Red

DOLLY ALDERTON on Heartburn

- by Nora Ephron

There are three things that are impossible to write. Food, flirting and heartbreak. Heartburn by Nora Ephron, the mostloved and most-read book on my shelf, effortless­ly nails all three. It is the study of a whole relationsh­ip in 150 or so pages – a marriage’s architectu­re, rupture and its eventual demolition.

The narrator, Rachel, tells us what it was like to fall in love with her husband Mark, including an unbelievab­ly sexy passage in which he teaches her how to dance. She describes the lustful stupor they fall into: ‘We went out to dinner. And then we went to bed. We stayed there for about three weeks.’ Followed by domestic, carb-filled bliss: ‘Whenever I fall in love, I begin with potatoes. Sometimes meat and potatoes and sometimes fish and potatoes, but always potatoes.’ For the majority of the book, she describes heartbreak. Or, as she physically experience­s it, heartburn, while she tries to make sense of his infidelity, which she discovers when seven months pregnant with their second baby.

Sounds miserable, doesn’t it? But while it is raw and painful in moments, Heartburn is also hilarious.
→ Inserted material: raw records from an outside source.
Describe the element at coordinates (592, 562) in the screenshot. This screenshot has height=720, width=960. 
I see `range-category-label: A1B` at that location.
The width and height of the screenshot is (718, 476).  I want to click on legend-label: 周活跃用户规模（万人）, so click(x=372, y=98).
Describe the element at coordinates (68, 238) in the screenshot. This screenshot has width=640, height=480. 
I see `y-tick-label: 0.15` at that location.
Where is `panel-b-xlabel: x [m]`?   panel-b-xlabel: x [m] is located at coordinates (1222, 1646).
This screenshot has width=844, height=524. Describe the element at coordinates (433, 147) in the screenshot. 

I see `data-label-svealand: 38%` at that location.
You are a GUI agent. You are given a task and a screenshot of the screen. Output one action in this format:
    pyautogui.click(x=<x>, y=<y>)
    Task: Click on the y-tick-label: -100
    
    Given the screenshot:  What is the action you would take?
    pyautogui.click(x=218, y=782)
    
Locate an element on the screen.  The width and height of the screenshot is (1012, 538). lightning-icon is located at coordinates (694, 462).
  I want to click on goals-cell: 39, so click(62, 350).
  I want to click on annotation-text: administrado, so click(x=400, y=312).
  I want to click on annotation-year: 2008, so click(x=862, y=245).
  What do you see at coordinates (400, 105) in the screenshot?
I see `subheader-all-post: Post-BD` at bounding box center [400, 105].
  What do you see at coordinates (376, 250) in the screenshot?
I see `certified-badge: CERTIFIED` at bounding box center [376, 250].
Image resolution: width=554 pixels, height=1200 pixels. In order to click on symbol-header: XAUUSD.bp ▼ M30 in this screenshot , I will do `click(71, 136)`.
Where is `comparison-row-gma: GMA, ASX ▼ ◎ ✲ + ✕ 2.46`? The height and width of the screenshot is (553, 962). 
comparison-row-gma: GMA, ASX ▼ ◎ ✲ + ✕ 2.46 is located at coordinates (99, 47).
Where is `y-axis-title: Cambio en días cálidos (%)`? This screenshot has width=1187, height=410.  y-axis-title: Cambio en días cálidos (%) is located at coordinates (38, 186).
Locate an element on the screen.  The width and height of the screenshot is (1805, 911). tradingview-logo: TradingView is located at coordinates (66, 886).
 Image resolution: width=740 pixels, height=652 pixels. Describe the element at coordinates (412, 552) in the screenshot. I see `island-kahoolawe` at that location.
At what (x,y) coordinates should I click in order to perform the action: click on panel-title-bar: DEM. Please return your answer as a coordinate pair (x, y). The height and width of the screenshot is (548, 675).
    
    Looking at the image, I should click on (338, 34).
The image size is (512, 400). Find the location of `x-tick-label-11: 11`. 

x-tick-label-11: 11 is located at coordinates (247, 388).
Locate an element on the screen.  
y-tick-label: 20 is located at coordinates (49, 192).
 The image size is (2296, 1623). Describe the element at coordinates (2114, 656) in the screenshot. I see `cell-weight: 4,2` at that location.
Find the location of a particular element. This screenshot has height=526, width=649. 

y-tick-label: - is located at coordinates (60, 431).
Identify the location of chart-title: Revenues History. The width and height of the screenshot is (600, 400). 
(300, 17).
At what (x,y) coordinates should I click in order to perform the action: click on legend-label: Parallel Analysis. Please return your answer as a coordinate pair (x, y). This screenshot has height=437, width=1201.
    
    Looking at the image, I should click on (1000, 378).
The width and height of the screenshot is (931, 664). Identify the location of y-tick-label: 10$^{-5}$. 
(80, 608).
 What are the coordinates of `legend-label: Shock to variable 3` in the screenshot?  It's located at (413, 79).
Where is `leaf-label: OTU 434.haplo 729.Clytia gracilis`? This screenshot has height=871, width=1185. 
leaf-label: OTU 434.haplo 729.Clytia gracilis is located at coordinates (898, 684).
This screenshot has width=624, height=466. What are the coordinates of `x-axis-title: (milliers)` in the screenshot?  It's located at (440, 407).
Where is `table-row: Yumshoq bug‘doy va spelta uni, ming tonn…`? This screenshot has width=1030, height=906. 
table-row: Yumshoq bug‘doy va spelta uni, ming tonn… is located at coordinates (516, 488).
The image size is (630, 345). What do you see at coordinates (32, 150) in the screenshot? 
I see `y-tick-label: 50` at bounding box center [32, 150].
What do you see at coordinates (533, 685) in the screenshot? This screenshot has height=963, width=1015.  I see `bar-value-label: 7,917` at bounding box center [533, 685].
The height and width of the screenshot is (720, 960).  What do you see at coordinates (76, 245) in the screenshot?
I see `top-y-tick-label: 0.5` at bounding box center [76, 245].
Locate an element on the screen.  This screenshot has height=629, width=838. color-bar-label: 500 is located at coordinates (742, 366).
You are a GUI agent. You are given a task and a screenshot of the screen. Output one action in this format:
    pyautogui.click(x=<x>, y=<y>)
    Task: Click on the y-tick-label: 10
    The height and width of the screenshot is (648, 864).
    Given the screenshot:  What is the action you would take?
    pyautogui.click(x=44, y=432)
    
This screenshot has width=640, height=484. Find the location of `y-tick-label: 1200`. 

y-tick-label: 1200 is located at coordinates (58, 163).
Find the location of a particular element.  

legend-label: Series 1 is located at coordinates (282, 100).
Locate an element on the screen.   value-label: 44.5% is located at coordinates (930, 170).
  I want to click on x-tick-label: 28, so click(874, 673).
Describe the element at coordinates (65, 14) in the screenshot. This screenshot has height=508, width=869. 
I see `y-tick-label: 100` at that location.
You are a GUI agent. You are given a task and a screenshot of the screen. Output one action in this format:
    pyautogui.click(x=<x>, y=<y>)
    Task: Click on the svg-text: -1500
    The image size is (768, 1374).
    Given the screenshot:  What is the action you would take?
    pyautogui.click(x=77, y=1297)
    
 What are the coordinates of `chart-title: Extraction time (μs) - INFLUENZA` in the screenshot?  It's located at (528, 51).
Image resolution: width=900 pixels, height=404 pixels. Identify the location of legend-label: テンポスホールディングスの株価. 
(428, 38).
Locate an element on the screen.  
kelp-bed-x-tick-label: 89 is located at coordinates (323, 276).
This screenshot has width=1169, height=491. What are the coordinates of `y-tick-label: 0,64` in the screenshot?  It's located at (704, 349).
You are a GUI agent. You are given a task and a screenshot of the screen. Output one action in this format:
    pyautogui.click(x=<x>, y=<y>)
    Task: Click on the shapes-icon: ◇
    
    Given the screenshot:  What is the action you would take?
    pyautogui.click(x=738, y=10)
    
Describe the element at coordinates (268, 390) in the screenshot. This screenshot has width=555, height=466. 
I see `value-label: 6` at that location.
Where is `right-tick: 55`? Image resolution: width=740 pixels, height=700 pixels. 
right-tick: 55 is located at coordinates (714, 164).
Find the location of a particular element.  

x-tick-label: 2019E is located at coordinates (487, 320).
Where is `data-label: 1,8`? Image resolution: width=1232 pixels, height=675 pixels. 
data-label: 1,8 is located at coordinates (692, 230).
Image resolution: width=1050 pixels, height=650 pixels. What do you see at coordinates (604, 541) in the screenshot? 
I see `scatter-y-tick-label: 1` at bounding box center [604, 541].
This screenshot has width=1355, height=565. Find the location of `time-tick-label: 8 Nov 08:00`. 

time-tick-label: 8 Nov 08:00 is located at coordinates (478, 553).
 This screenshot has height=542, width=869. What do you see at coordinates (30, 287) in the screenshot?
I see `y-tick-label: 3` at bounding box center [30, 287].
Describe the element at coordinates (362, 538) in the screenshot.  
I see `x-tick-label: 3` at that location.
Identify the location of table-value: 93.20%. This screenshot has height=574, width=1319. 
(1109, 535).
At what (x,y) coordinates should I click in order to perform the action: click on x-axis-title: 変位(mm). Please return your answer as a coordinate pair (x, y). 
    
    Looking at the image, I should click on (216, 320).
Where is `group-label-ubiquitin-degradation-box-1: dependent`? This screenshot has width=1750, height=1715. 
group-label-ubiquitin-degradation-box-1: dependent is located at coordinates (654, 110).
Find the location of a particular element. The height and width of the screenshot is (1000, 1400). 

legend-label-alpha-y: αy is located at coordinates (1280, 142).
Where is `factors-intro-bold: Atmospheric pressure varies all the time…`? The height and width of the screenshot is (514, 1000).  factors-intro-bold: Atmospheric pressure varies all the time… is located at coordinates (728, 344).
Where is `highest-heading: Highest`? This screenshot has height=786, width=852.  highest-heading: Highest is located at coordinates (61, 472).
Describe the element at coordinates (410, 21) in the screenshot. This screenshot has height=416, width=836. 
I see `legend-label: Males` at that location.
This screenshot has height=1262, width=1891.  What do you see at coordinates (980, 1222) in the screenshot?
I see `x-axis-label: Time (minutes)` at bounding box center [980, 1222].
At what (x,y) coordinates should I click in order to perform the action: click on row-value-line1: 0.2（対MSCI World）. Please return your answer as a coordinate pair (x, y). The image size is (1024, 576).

It is a unique portrait of heartbreak because Ephron finds the unexpected details of emotional devastatio­n – the absurdity, mundanity and embarrassm­ent of it.

It is unfathomab­le to me that this is so many people’s favourite book, because every time I read it, I truly believe it was written just for me.

It is often called a thinly disguised memoir. Like Rachel, Nora Ephron’s husband, the journalist Carl Bernstein, had an affair while Nora was pregnant with their second child. Their breakup was very public. Nora’s infamous mantra, borrowed from her writer mother, is that ‘everything is copy’, so it is unsurprisi­ng that such a life event should end up in her work. But it is still a piece of work rather than a piece of therapy, and to reduce this beautiful novel into a large tell-all confession is to grossly undermine it.

I don’t care about what’s real and what isn’t. It will always make me laugh; it will always make me cry. And of all the things I’ve ever tried, it remains the most effective medication for a broken heart.